John D. Lee later said Daviess fell into chaos for a week: “The burning of houses, farms, and stacks of grain was generally indulged in by each party. Lawlessness prevailed, and pillage was the rule.” The skirmish at Crooked River led to the charge of treason against Joseph Smith and the Mormon leaders.
Joseph disappeared from view during the military action. Joseph did not command troops or bear arms. The military bands were led by Patten, Wight, and Seymour Brunson. Lilborn W. Bogg’s was married to the granddaughter of Daniel Boone (I just thought you would like to know that). On October 30th, a party of Missourians, still unaware of Bogg’s order to Clark, attacked a small settlement of Saints at Haun’s Mill fifteen miles east of Far West leaving seventeen dead.
At a hearing before Judge King in Richmond, a military officer estimated that “the whole number of Mormons killed through the whole difficulty, as far as he could ascertain was about 40, and several wounded. There had been one citizen killed, and about 15 badly wounded. Some thought the brethren were hunted as wild game and shot down, women ravished and houses rifled. Sampson Avard said the Danite society was all of Joseph’s doing.
Reprise The letter gave clear evidence of Joseph’s willingness to do battle against the attacking Missourians and of his impatience with dissenters among the Saints. One could also picture him arousing the Militia to defend themselves against the invading mob in October. “Go tell the army to retreat in five minutes or we’ll give them hell.” When he was insulted, betrayed, or attacked, anger poured from his heart. How aggressive he wanted his troops to act in Gallatin and Millport is unclear. He believed his people could rightfully confiscate property in compensation for their own losses to the Missourians.

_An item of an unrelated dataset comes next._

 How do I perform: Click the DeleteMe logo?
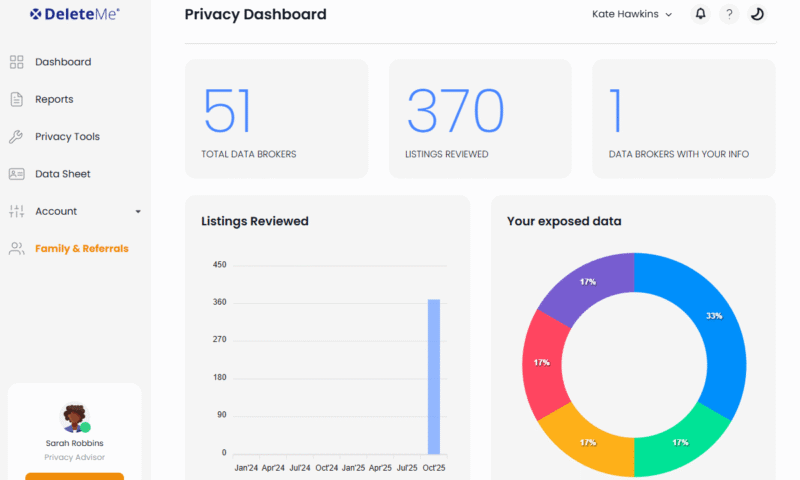pos(75,13)
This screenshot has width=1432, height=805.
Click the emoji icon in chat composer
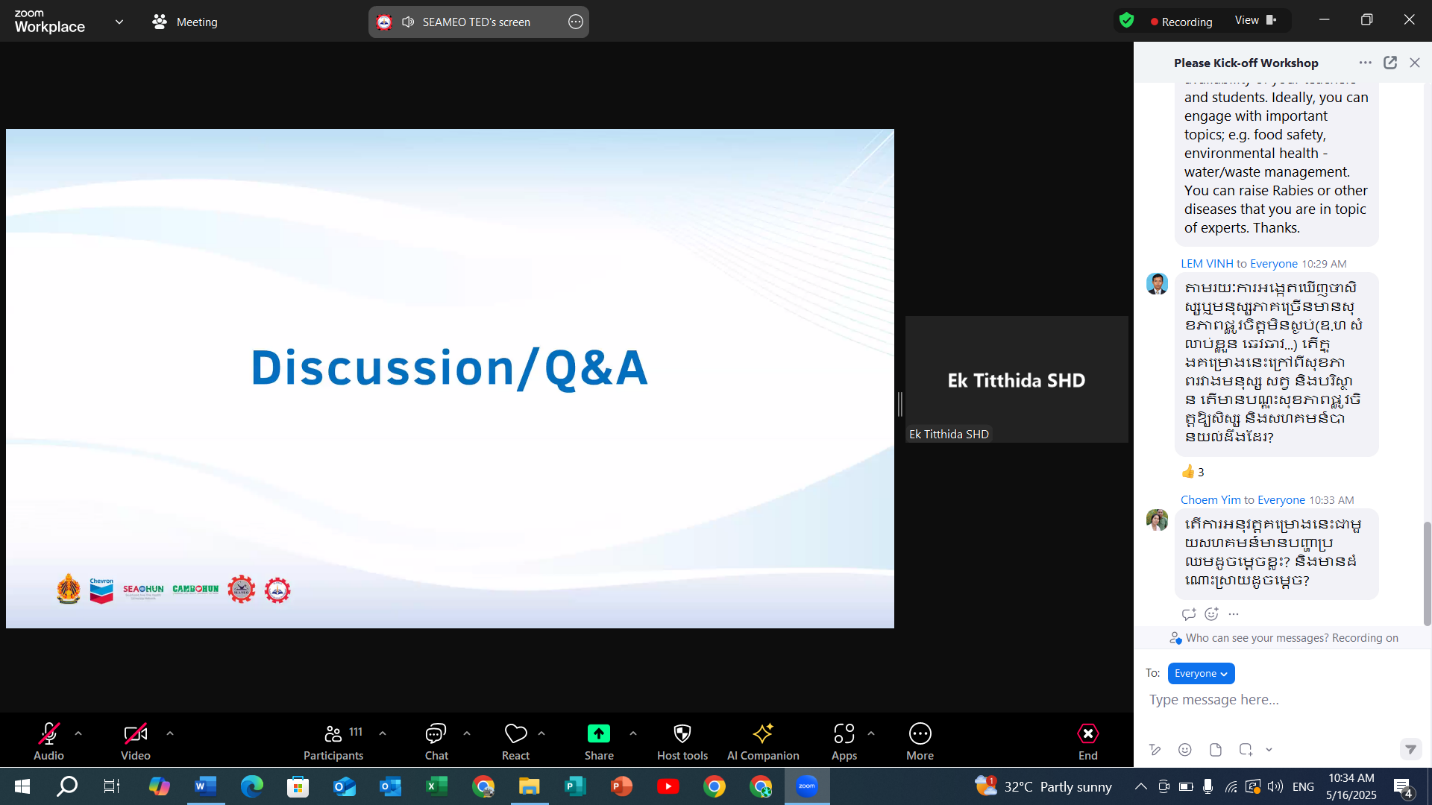(x=1185, y=749)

As the December letter said, he believed the Missourians burned their own houses and blamed it on Mormons. Rockwood wrote his father that “the Prophet has unsheathed his sword and in the name of Jesus declared that it shall not be sheathed again until he can go unto any county or state in safety and in peace. Had the Presidency known of these corruptions, Joseph insisted, “they would have spurned them and their authors from them as they would the gates of hell. But by giving them places of honor at the July 4th celebration, he acknowledged their legitimacy. For half a century, the war poisoned Mormon memory.
The Prophet’s Answer to Sundry Questions: I answered the questions which were frequently asked me, while on my last journey but one from Kirtland to Missouri, as printed in the Elder’s Journal, Vol. 1, Number II, pages 28 and 29 as follows: • Do you believe the Bible? If we do, we are the only people under heaven that does, for there are none of the religious sects of the day that do.
2. Wherein do you differ from other sects? We believe the Bible while all other sects profess to believe the interpretations of the Bible and their creeds. 3. Will everybody be damned but Mormons? Yes, and a great number of them unless they repent and work righteousness.
4. How and when did you obtain the Book of Mormon? Moroni who deposited the plates in a hill in Manchester, Ontario County New York, being dead and raised again there from (so we knew that he was not translated but resurrected), appeared unto me and told me where they were and gave me directions as how to obtain them. I obtained them and through the Urim & Thummim which was with them and were the means by which I translated the plates and thus came the Book of Mormon.